[Dataset entries]
┄┄┄┄┄┄┄┄┄┄
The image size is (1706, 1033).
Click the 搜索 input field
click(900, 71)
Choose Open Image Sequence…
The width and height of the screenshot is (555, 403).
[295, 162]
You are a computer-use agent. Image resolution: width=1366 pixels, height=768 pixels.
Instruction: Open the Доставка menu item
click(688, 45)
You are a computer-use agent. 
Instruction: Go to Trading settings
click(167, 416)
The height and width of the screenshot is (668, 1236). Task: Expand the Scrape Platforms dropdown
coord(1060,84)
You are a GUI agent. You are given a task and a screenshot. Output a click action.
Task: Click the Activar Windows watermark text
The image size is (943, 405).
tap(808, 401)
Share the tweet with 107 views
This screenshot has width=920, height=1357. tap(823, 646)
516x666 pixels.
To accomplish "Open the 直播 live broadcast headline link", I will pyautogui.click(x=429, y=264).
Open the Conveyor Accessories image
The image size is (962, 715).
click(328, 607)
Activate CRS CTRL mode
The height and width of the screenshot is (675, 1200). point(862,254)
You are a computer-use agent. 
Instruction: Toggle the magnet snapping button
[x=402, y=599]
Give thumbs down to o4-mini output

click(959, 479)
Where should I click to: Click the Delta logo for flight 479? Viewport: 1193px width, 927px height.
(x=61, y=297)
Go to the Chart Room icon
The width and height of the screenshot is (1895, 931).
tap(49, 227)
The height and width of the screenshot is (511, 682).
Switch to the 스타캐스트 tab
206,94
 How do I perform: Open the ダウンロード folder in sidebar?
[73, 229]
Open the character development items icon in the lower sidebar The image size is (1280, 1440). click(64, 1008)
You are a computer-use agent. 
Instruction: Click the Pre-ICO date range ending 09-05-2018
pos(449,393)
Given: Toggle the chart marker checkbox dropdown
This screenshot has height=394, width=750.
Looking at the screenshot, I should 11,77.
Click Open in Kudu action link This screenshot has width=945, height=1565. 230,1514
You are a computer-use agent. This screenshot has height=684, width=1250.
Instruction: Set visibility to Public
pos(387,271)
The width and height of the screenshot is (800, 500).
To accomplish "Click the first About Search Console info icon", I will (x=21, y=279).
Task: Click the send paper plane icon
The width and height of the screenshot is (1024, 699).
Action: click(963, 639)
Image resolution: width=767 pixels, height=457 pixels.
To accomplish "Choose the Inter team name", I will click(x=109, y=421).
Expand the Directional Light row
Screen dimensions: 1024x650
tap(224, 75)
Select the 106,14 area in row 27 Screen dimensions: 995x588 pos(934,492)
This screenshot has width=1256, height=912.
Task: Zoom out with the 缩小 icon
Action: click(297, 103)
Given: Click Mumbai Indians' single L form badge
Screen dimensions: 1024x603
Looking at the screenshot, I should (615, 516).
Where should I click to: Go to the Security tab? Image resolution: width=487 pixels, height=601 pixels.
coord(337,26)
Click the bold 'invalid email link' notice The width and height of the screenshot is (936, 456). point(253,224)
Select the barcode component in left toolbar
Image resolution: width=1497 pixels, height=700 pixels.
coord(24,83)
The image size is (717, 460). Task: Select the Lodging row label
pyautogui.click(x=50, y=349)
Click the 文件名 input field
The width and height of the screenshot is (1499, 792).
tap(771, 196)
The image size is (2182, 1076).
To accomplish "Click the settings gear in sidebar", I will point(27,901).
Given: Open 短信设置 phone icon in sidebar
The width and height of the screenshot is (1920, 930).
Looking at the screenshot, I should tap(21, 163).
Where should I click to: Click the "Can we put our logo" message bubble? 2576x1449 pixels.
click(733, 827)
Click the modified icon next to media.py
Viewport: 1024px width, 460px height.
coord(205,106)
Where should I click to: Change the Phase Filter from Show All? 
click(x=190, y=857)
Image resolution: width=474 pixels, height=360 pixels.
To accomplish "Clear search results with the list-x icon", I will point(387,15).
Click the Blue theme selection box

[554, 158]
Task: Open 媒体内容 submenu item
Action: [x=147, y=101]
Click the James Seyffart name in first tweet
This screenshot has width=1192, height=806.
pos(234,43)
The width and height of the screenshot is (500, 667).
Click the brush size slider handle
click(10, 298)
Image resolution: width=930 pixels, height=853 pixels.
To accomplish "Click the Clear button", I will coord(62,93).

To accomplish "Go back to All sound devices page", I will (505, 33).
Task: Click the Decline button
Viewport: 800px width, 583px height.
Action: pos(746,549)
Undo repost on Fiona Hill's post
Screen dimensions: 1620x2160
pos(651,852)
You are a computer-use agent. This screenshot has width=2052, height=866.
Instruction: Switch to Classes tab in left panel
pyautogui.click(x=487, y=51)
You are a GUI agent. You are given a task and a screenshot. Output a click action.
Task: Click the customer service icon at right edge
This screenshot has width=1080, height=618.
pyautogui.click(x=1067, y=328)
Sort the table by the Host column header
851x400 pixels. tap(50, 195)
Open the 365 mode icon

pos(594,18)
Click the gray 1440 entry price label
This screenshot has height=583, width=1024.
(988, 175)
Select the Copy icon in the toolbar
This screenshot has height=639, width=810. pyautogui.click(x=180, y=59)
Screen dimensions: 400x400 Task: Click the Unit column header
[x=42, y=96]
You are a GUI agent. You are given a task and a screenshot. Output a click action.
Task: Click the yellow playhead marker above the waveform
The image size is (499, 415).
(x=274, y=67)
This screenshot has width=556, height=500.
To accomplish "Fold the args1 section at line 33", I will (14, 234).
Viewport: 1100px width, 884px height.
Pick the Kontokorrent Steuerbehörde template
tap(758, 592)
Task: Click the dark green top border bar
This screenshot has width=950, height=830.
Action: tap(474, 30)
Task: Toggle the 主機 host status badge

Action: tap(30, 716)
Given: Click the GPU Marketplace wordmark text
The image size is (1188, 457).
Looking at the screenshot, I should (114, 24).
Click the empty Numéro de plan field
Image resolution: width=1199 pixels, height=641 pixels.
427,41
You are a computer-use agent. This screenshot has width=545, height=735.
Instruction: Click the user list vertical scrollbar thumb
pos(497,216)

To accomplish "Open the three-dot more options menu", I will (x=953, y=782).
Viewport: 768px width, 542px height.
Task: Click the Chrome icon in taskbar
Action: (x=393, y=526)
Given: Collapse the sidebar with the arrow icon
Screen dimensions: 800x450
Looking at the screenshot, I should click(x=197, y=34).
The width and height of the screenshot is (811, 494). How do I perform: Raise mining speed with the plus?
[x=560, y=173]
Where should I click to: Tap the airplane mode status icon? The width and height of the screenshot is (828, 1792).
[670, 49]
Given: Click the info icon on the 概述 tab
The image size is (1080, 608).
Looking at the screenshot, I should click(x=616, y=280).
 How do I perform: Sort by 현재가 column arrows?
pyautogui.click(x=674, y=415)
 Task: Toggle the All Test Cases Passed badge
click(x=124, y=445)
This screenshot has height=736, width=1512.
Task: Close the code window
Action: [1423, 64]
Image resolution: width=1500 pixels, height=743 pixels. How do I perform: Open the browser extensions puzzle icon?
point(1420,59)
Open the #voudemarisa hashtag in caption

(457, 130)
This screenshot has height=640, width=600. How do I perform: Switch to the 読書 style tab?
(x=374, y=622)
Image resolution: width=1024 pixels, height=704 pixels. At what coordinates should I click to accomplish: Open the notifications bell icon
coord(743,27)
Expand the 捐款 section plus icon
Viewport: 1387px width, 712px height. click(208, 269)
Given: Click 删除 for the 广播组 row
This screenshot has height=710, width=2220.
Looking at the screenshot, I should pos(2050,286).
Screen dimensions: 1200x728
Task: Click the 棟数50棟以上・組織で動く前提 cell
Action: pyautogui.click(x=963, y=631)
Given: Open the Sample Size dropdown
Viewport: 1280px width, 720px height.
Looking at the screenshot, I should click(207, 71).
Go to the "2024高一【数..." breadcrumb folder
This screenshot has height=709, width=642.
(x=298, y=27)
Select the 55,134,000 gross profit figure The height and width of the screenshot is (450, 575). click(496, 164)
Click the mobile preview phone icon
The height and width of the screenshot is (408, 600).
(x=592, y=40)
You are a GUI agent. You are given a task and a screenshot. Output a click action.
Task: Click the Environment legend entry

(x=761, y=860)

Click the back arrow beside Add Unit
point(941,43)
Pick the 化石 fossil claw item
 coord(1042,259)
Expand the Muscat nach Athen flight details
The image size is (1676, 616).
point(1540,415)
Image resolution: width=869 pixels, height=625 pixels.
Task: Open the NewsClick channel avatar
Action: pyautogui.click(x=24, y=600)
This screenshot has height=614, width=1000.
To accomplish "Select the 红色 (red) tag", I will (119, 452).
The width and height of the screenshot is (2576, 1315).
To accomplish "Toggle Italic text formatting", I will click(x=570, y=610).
┄┄┄┄┄┄┄┄┄┄
### Exercise aim
Write out each line above with the word "text".

### Final answer
Task: Click the Activar Windows watermark text
Given: Click the GPU Marketplace wordmark text
To accomplish "Toggle Italic text formatting", I will click(x=570, y=610).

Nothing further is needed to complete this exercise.